» **Instructions for the task**: Pull out every line below that contains the word "computer".

[Records from a data source]
──────────
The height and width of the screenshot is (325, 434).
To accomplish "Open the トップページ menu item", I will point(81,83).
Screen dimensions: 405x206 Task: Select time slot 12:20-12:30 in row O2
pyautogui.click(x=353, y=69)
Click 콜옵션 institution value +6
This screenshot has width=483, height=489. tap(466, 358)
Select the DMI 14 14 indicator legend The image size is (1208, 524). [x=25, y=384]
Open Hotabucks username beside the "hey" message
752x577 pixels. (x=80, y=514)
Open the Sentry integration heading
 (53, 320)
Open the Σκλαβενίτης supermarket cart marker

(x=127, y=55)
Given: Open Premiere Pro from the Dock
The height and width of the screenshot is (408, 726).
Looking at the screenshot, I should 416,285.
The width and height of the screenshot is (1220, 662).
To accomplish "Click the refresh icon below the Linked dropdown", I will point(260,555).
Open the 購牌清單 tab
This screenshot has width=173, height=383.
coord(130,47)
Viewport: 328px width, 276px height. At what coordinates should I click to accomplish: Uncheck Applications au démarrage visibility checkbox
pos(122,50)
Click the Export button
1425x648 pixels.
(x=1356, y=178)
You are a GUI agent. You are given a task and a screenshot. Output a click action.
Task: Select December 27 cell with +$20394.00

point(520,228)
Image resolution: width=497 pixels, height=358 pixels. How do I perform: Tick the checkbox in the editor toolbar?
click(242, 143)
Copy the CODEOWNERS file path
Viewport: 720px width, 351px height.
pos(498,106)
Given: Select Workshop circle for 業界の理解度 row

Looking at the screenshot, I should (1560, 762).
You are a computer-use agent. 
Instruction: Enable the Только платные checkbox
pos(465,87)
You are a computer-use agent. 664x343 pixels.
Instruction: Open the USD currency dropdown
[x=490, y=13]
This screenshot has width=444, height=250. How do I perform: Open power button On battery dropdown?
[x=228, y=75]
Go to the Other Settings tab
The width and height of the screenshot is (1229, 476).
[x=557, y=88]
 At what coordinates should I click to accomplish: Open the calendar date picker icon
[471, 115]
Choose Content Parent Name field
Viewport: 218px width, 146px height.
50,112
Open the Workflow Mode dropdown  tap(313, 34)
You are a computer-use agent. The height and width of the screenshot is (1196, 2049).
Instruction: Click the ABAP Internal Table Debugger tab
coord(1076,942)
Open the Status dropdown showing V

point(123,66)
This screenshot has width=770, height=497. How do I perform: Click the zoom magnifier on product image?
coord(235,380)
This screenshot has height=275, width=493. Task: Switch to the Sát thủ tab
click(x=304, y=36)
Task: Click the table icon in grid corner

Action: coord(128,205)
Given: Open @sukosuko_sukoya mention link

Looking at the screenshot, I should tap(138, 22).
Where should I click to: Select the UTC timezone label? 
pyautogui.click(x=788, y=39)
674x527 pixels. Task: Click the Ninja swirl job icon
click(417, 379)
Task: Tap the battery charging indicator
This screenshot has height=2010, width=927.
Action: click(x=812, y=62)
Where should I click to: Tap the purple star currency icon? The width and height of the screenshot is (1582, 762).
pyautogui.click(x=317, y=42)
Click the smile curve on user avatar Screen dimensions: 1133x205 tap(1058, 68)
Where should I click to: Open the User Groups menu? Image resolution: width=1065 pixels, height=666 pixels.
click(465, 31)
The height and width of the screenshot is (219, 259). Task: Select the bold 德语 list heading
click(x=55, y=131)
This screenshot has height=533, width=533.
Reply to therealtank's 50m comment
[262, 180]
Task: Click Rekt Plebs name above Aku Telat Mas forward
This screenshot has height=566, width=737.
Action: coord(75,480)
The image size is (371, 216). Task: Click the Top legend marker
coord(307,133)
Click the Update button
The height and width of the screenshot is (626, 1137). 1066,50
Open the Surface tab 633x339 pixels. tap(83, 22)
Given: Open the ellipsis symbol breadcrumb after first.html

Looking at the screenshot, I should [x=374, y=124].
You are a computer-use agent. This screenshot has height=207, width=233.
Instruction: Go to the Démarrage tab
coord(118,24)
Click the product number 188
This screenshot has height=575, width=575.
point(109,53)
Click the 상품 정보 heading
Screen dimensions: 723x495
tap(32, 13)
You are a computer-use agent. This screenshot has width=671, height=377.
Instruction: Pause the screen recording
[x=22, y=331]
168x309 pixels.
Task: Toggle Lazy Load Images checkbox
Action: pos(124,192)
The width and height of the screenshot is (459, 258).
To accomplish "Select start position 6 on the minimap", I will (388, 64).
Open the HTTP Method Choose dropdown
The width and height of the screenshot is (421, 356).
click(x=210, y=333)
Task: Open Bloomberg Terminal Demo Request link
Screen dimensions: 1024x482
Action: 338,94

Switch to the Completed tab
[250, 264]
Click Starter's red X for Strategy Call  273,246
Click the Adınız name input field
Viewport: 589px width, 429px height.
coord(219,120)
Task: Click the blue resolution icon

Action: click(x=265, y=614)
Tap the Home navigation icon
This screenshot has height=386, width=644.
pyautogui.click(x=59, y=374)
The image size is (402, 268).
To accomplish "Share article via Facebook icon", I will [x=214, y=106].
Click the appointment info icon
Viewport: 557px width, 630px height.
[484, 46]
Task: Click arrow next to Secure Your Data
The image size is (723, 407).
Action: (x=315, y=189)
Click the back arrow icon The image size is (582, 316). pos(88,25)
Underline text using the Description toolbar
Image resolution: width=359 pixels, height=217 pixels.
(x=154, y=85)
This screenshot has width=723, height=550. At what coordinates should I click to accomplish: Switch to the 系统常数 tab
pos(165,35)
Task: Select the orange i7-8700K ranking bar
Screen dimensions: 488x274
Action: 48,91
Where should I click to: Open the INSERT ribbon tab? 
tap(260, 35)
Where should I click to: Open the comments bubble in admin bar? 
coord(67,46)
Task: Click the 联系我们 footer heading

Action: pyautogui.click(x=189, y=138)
──────────
» **Task result**:
You are a computer-use agent. 
You are a computer-use agent. 664x343 pixels.
You are a computer-use agent. The height and width of the screenshot is (1196, 2049).
You are a computer-use agent. This screenshot has height=207, width=233.
You are a computer-use agent. This screenshot has width=671, height=377.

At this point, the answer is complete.